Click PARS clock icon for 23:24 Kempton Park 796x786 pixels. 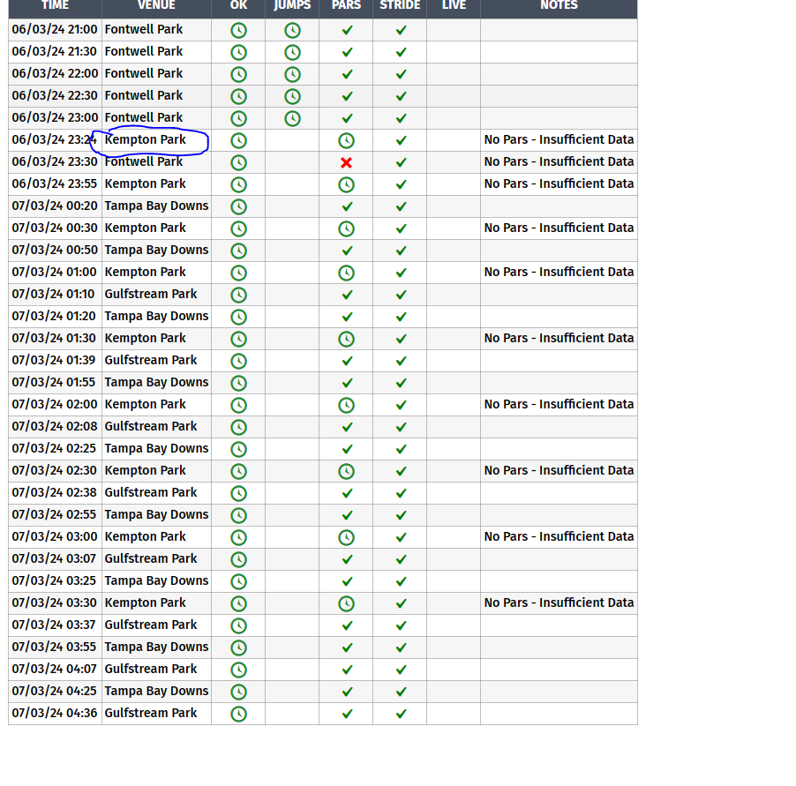346,140
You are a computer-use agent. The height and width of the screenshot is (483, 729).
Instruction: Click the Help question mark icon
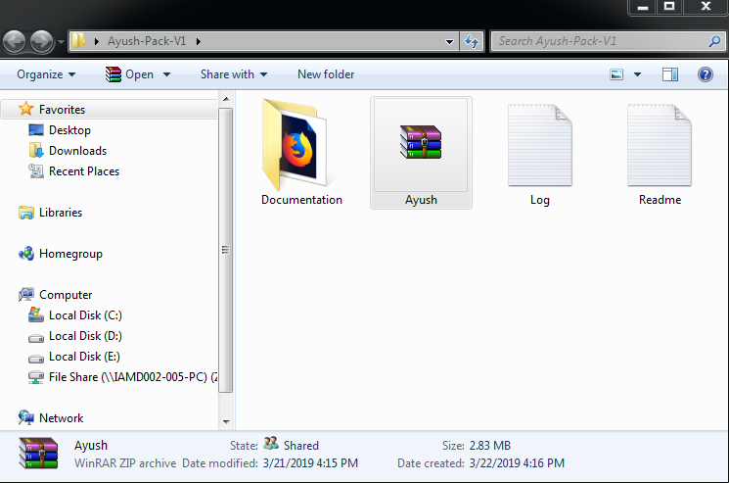click(x=705, y=74)
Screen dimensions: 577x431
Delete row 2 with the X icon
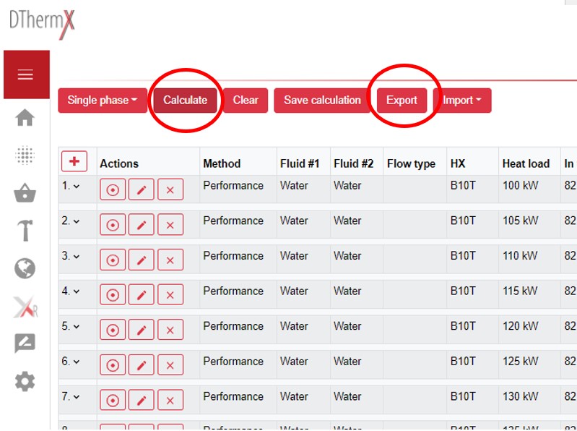tap(170, 225)
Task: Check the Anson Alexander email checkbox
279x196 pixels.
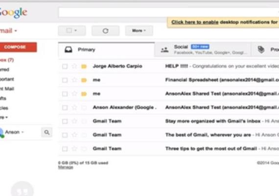Action: tap(65, 108)
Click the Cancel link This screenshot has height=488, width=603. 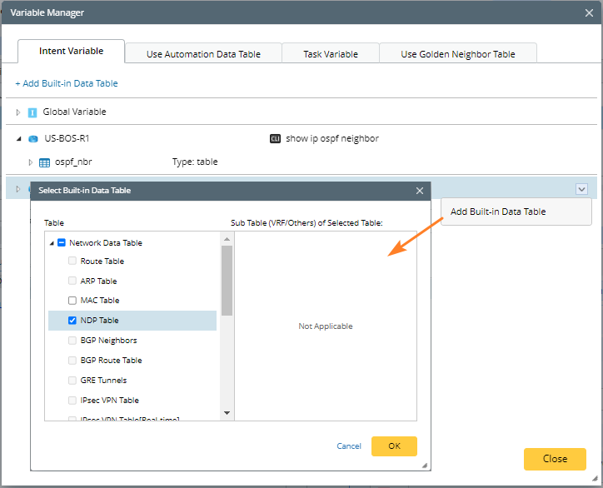(349, 446)
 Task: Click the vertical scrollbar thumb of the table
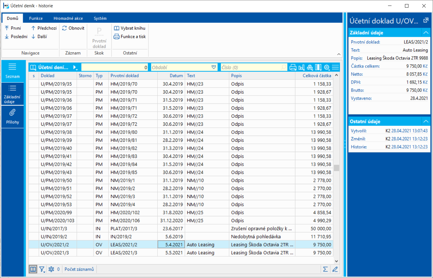(337, 168)
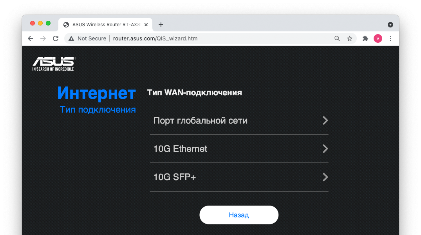Choose the 10G SFP+ connection option

(x=239, y=177)
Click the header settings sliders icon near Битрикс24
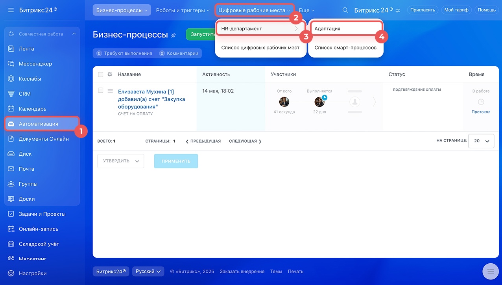502x285 pixels. 398,11
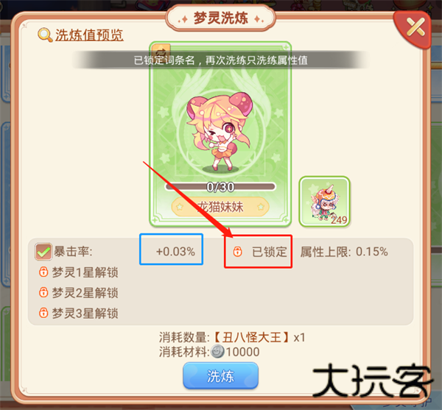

**Work required:**
Your answer must be an exact copy of the lines above, from the line that contains "Click the header" through the final line, with no pictures in it.

**Written response:**
Click the header settings sliders icon near Битрикс24
502x285 pixels. 398,11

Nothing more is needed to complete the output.